Le bénévole donne de son temps gratuitement et librement au sein d’une association qu’il choisit. Autrement dit, il ne doit être ni rémunéré par l’association, ni soumis à un lien de subordination juridique. Sinon, il y a de grandes chances que le bénévolat soit requalifié en salariat !

Sachant que signer une convention de bénévolat n’empêchera pas les juges de requalifier le bénévole en salarié si, dans les faits, il perçoit une rémunération et est soumis à un lien de subordination.

Un bénévole ne doit pas percevoir de rémunération de la part de l’association, quelle qu’en soit la forme (versements d’argent, fourniture d’un logement, prise en charge des repas, mise à disposition d’un véhicule…).

À savoir :

Le bénévole ne doit pas non plus se trouver sous la subordination juridique de l’association. S’il exécute ses missions sous les ordres et selon les directives de l’association qui en contrôle l’exécution et qui, en cas de manquement, peut le sanctionner, le bénévole est plus proche d’un salarié…
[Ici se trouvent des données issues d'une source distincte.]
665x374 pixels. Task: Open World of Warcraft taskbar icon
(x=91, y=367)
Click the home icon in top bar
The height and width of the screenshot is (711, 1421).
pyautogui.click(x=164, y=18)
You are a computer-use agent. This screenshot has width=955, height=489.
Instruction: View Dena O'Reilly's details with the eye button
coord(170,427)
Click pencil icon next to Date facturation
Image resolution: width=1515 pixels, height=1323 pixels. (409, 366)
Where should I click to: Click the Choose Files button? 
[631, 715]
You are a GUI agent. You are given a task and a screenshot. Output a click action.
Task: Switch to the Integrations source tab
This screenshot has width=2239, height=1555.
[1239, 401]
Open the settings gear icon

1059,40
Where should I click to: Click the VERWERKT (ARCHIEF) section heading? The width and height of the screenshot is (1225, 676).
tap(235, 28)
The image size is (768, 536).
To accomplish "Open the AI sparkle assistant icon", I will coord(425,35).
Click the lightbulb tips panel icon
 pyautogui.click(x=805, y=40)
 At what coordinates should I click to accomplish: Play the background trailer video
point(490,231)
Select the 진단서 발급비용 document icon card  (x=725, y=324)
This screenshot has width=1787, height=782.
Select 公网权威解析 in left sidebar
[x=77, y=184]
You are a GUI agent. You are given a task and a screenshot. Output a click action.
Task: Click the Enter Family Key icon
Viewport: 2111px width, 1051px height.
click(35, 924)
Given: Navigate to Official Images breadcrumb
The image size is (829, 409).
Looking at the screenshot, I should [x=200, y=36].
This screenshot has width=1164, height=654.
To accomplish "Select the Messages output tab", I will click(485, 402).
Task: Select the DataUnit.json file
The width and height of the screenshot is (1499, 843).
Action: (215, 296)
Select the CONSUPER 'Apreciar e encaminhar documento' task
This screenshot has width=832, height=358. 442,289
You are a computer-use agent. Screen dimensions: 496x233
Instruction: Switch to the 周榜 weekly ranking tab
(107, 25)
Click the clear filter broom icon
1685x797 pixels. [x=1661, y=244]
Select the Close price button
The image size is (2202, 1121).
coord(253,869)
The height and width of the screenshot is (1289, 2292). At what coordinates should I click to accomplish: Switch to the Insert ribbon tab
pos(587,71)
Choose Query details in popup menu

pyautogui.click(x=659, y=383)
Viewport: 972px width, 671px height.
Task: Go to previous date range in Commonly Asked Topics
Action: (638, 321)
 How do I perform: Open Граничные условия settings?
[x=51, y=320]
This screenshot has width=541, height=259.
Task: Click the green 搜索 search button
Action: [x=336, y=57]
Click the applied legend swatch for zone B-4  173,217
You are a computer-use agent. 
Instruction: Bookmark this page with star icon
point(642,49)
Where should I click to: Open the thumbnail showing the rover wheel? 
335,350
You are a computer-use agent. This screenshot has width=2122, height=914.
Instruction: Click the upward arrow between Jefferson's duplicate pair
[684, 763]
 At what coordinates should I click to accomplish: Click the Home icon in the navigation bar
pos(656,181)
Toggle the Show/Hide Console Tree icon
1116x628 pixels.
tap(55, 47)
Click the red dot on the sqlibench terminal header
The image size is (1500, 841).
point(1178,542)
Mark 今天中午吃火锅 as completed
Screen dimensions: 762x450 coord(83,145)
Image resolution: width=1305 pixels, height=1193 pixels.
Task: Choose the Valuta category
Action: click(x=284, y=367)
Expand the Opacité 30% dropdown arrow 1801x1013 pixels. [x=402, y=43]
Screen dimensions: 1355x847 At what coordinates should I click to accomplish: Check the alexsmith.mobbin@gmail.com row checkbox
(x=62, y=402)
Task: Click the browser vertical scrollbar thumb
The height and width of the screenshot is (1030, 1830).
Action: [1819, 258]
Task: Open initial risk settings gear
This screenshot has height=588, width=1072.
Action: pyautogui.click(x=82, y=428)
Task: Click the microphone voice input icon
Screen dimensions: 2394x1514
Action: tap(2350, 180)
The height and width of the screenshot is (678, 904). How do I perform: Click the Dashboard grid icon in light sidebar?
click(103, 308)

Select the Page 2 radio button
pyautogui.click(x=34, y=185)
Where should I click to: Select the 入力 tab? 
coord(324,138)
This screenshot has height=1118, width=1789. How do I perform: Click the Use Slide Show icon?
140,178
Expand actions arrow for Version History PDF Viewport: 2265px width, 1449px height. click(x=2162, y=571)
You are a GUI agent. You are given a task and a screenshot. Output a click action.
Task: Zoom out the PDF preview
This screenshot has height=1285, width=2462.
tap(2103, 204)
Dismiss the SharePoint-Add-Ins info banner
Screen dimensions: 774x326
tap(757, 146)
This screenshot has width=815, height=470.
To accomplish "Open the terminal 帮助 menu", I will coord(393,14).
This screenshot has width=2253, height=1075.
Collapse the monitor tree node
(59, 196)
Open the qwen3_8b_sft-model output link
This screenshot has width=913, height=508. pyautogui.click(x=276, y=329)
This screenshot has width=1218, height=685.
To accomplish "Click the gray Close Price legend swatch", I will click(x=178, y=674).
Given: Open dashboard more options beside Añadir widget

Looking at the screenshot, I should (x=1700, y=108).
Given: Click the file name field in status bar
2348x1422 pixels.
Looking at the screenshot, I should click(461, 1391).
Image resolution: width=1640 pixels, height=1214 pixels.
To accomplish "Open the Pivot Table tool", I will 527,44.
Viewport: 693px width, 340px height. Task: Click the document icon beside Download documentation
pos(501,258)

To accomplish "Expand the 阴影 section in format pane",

Pour les tribunaux, par exemple, est un salarié, et non un bénévole, la personne chargée d’assurer la permanence d’une association à qui est attribuée l’occupation exclusive et gratuite d’un logement et dont les missions et leurs conditions d’exécution (jours de présence, durée des congés…) sont exclusivement définies par l’association. De même pour des personnes qui, sous le contrôle d’encadrants et selon des horaires précis, rénovent une abbaye en utilisant l’outillage et les matériaux qu’on leur fournit, en plus d’être logées et nourries et de recevoir une indemnité.

Est, en revanche, un bénévole la personne qui, bien que nourrie et logée par l’association, n’a aucun horaire de travail, gère elle-même son activité, choisit les activités et orientations à mettre en œuvre, ne reçoit aucune instruction pour le travail et participe aux activités selon son bon vouloir et les modalités qu’elle détermine.